To further understand the underlying reason(s) of this irregular penetration and the effect of beam brightness on welding performance (depth of penetration and welding speed), additional trials were carried out with even brighter beams, using both (Yb-fibre) laser and electron beam. This paper details the results and findings of these trials.
Material, equipment and set-up
The welding trials reported in this paper were performed on S275JR grade (EN ISO 10025) C-Mn steel, selected because of its common use as a structural material for a variety of industrial applications, including railroad cars, marine components, tanks and drilling rigs. The material, supplied in a thickness of 5 and 10mm, was cold-band sawn into samples 300mm long and 75mm wide, and machined to give a tapered profile, such that the thickness along the 300mm length varied continuously from 1 to 5mm, for the 5mm thickness samples, and from 4 to 10mm, for the 10mm thickness material. No shielding was applied during welding, unless stated otherwise.
The trials were carried out using a 4kW Yb-fibre laser, further referred to as YLR-4000, at the laser facilities of IWS in Dresden (Germany). The YLR-4000 had a nominal BPP of 2mm.mrad, as measured by IWS, with the laser power delivered via a 50µm diameter fibre optic into a 120/500 output housing, producing a nominal focal spot diameter of 200µm. In this configuration, the laser produced a beam brightness of 1372x105W/mm2.sterad. A Kuka 6-axis articulated robot arm was used to move the laser beam along the workpiece (Figure 1).
Fig.1. Set-up used for the trials with a YRL-4000 Yb-fibre laser at the IWS facilities (Dresden, Germany)

### LISTING
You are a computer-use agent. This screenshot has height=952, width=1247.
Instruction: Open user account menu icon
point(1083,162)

---

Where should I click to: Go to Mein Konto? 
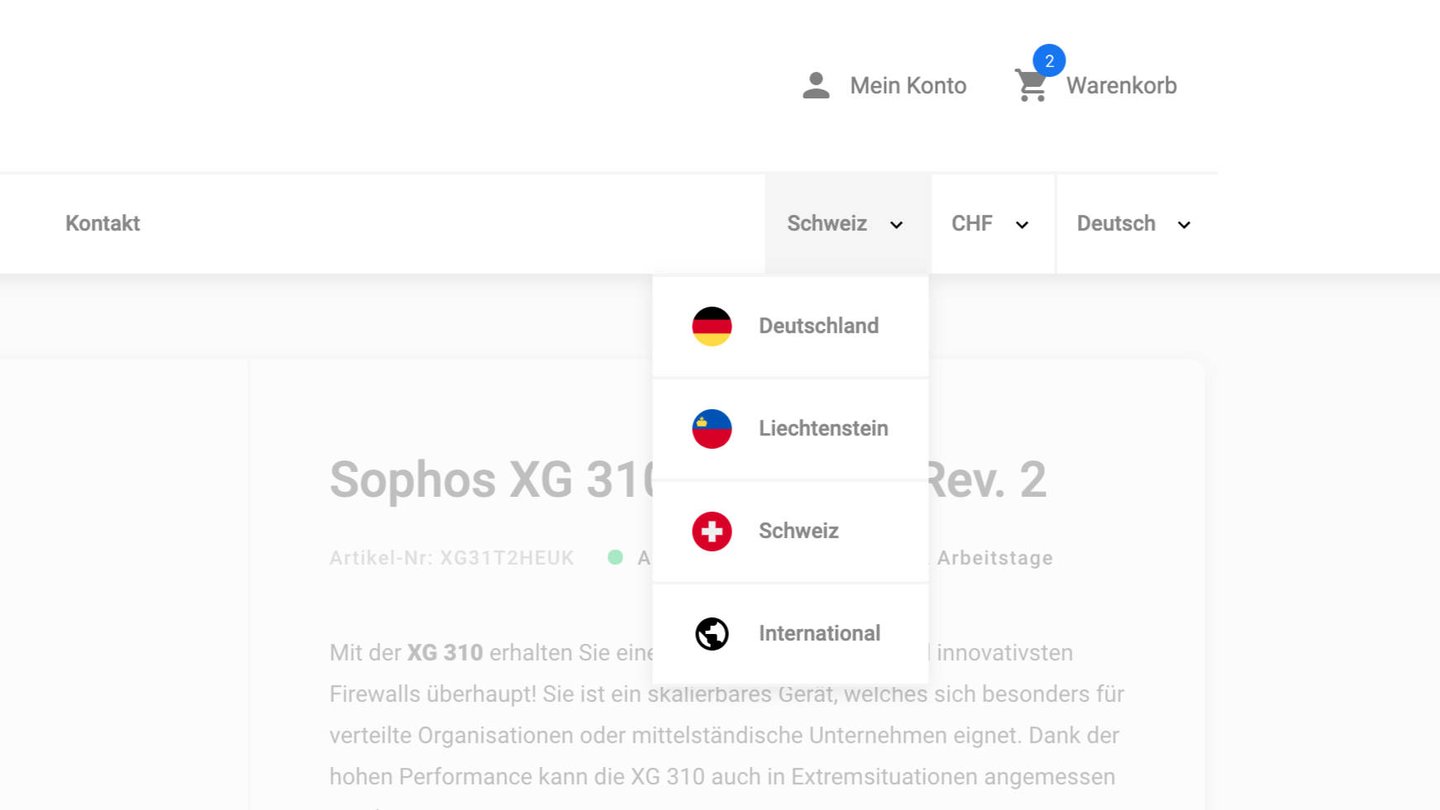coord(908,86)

* * *

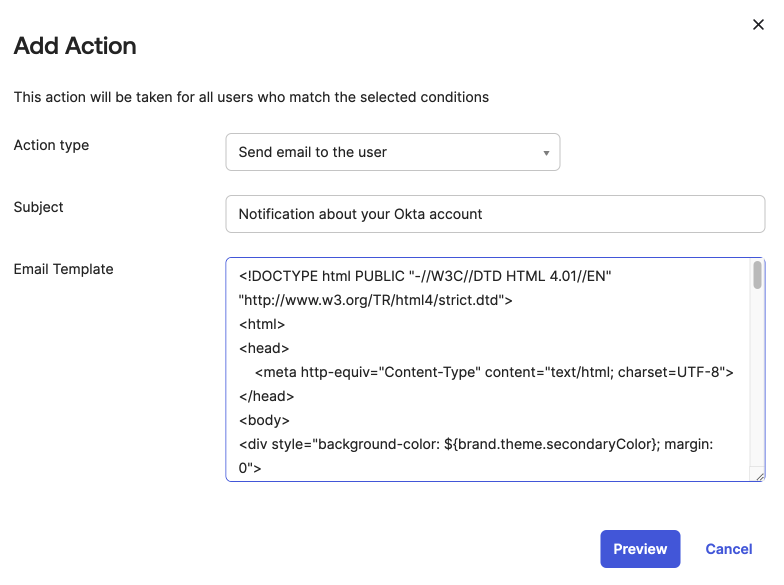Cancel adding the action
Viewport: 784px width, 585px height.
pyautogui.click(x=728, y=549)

### GOAL 1
Repeat the passage of the laser welding text from "To further understand" to "of these trials.".
### GOAL 2
Answer these questions from the laser welding text:
(a) What grade of steel were the welding trials performed on?
(b) What nominal focal spot diameter did the laser configuration produce?
(c) What moved the laser beam along the workpiece?

### EXPECTED OUTPUT 1
To further understand the underlying reason(s) of this irregular penetration and the effect of beam brightness on welding performance (depth of penetration and welding speed), additional trials were carried out with even brighter beams, using both (Yb-fibre) laser and electron beam. This paper details the results and findings of these trials.

### EXPECTED OUTPUT 2
(a) S275JR grade (EN ISO 10025) C-Mn steel
(b) 200µm
(c) A Kuka 6-axis articulated robot arm